• DATA
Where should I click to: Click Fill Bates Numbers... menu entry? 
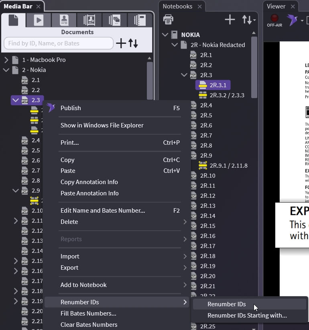point(88,313)
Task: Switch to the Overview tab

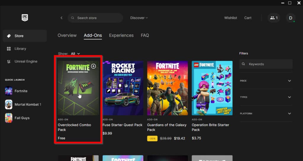Action: (67, 35)
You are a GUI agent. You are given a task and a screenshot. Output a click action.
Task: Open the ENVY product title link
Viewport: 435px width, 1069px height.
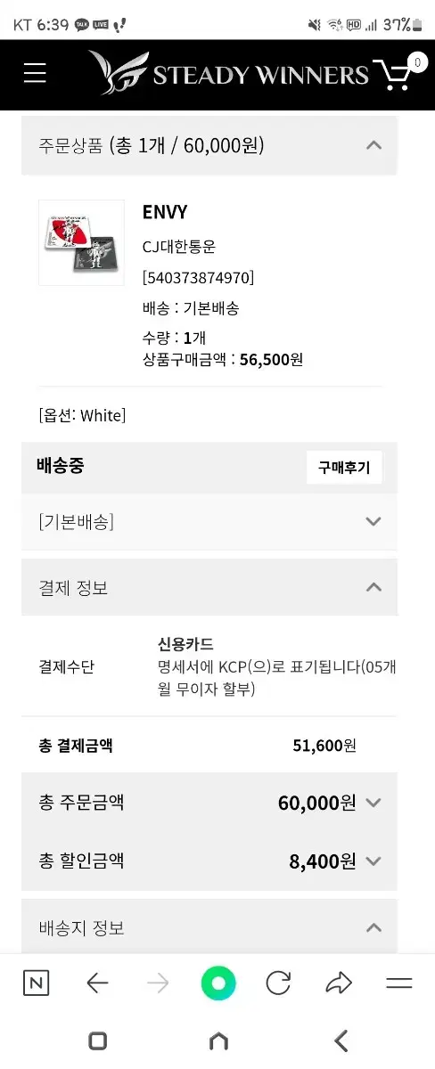point(165,212)
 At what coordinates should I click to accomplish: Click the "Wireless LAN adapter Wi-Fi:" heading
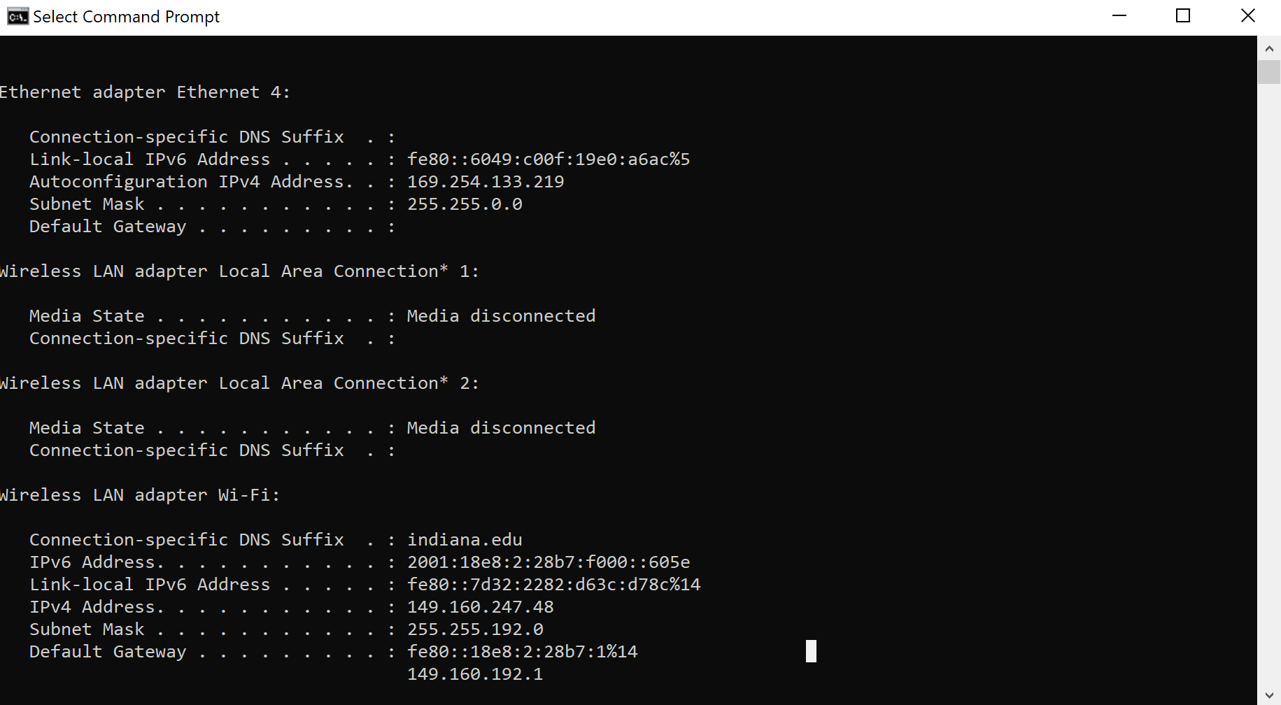[140, 495]
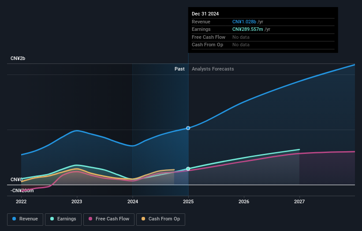Click the CN¥2b y-axis label
Image resolution: width=362 pixels, height=231 pixels.
(x=18, y=59)
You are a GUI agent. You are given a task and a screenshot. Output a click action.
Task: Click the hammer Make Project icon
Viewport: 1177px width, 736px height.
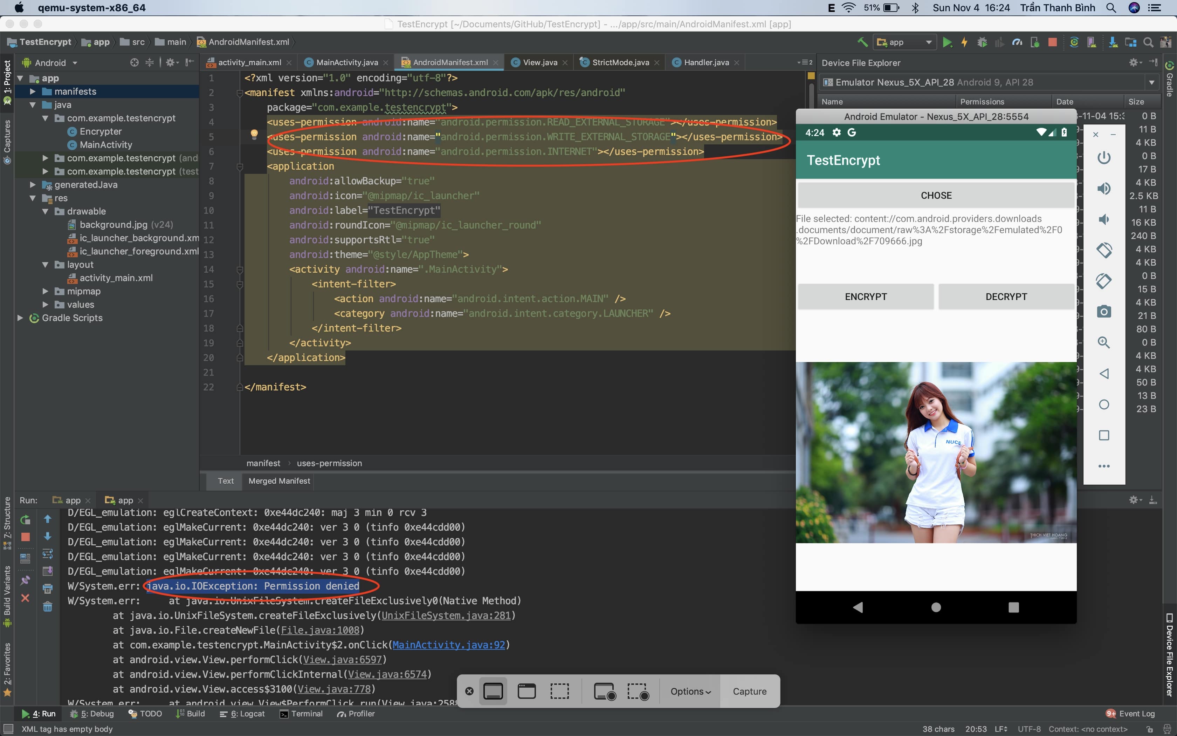862,42
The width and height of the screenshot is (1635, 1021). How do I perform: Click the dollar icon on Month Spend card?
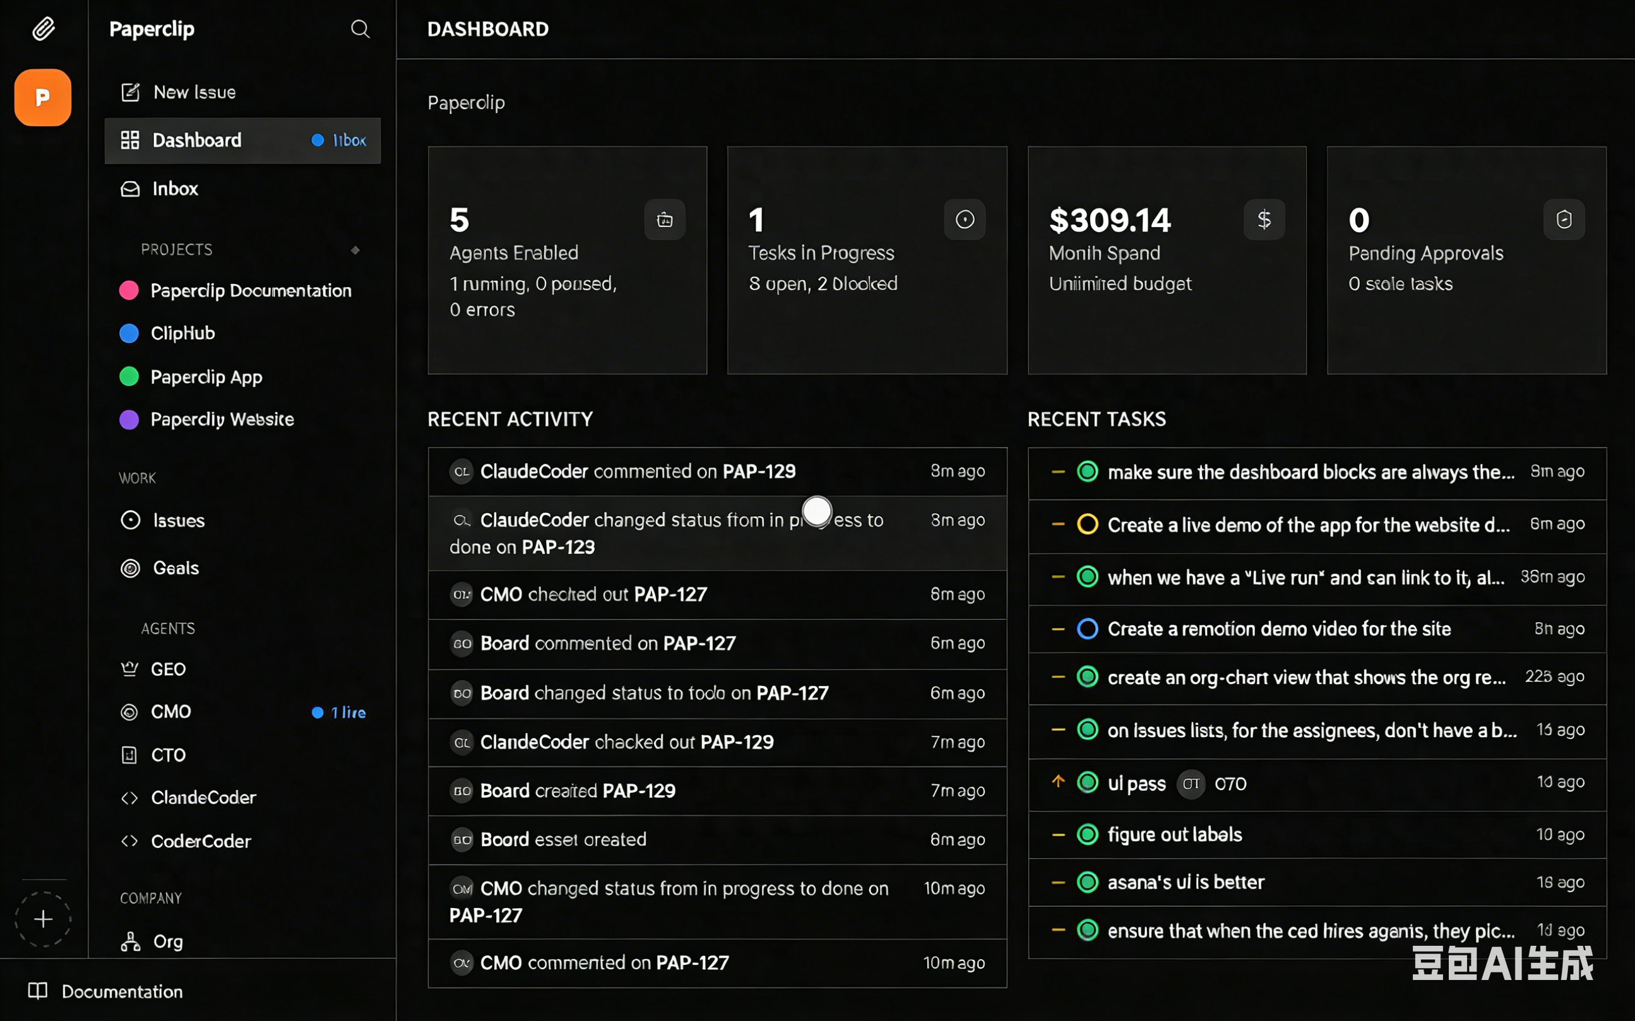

• WHAT NEEDS TO BE DONE
Copy every line above word for word, and leave the pictures out of your answer.

• THE RESULT
Where should I click to: Click Fill Bates Numbers... menu entry? 
point(88,313)
Task: Switch to the Overview tab

Action: (67, 35)
You are a GUI agent. You are given a task and a screenshot. Output a click action.
Task: Open the ENVY product title link
Viewport: 435px width, 1069px height.
point(165,212)
 At what coordinates should I click to accomplish: Click the "Wireless LAN adapter Wi-Fi:" heading
[140, 495]
Click the CN¥2b y-axis label
Image resolution: width=362 pixels, height=231 pixels.
(x=18, y=59)
You are a GUI agent. You are given a task and a screenshot. Output a click action.
Task: Click the hammer Make Project icon
Viewport: 1177px width, 736px height.
862,42
The width and height of the screenshot is (1635, 1021). How do I perform: Click the dollar icon on Month Spend card?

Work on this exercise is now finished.